Certainly, Congress has other tools at its disposal. But with each tool, the story has the same ending. For instance, Congress has an “inherent contempt” power, which allows it to prosecute a wayward witness. The problem is that “inherent contempt” requires a trial before the Senate or the House. The last one took place more than 70 years ago and lasted more than a week. The American public does not have the patience for such theater today.
Congress can always pursue civil contempt. That route, however, is littered with limitations. The punishment is less severe than a criminal sanction, does not apply to House proceedings and does not cover executive branch officials.
That leaves two purely political tools. Congress can withhold funds from the executive branch or refuse to confirm a presidential nominee. But these tools also are far from perfect. It is Congress — not the president — that takes the heat when it cuts off funding. And with less than two years left in the president’s term, the Senate’s power to withhold confirmation is not much of a power at all.
What all of this means is quite simple: When in a pitched battle with the executive branch, Congress is very ill-equipped.
A few comparisons prove the point.
The federal courts have more power to impose contempt sanctions than their supposedly coequal branch of government. Under the Federal Rules of Criminal Procedure, a federal court may punish a person who commits criminal contempt without the need for an indictment or a hearing.
The all-powerful secretary of Agriculture may “invoke the aid” of the federal court to hold a witness in contempt.
The Federal Communications Commission has identical power.
And, of course, let’s not forget about the registrar of the China Trade Act corporation, who, in the case of “contumacy of any witness,” may invoke the aid of a federal court to subject a witness to contempt.
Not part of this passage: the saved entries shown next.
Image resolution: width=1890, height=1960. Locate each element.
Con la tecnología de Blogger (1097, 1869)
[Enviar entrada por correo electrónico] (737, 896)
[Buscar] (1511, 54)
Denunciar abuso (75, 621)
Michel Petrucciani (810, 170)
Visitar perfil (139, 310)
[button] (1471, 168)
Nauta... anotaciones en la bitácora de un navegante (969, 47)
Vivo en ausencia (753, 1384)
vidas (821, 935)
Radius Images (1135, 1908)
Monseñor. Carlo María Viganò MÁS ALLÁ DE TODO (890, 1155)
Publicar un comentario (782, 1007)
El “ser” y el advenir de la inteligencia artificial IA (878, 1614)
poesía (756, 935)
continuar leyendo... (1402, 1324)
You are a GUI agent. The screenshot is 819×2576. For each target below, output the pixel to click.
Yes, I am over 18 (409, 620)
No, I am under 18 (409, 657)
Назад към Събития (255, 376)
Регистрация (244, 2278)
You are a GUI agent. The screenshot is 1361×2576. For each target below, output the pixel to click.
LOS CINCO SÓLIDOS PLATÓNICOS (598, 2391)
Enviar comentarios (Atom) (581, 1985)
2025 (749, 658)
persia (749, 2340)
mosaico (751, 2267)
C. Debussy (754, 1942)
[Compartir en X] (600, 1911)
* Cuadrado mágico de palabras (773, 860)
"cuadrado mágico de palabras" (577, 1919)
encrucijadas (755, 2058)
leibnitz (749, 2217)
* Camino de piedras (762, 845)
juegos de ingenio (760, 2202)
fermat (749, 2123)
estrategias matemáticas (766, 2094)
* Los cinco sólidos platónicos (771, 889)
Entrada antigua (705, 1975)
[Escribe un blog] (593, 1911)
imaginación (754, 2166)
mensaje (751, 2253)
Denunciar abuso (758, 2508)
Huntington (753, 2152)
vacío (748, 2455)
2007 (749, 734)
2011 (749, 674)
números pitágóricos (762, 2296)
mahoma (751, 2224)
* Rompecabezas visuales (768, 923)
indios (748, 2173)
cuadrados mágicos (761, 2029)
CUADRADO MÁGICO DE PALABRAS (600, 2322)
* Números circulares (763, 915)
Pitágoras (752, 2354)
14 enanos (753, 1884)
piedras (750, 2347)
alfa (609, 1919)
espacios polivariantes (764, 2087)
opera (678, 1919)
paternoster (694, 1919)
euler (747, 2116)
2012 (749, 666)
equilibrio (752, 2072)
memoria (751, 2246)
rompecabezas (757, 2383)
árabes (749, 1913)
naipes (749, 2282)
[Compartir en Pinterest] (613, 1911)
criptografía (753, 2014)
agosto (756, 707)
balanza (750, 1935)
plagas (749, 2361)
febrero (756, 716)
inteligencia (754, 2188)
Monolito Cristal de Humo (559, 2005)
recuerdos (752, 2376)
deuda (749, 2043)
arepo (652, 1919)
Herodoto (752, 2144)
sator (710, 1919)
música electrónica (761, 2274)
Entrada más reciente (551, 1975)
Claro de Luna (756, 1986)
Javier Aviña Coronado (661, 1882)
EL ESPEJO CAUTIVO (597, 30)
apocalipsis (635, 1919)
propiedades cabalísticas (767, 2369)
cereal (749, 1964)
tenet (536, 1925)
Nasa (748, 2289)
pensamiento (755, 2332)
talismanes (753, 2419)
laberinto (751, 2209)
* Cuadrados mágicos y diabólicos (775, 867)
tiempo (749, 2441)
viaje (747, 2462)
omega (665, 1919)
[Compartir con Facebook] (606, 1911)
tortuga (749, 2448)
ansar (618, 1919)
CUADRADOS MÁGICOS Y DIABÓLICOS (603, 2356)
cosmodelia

The ultimate irony is that Congress itself wrote this script. Congress passed the 1857 law limiting its powers while, at a later time, providing the China Trade corporation with an easy path to enforce its will.
It is Congress, therefore, that must fix the problem.
At a minimum, Congress should give itself the same power that others have: a clear and easy means to go to court, in all circumstances, to enforce its contempt citations. Rather than hold more hearings in which former White House officials don’t appear, Congress should change the law so that, in the future, it has the power to chastise the empty chair.
Paul M. Thompson is a partner at the law firm of McDermott Will & Emery. He is a former assistant U.S. attorney, and from 2005 to 2006 he served as counsel to the Senate Judiciary Committee.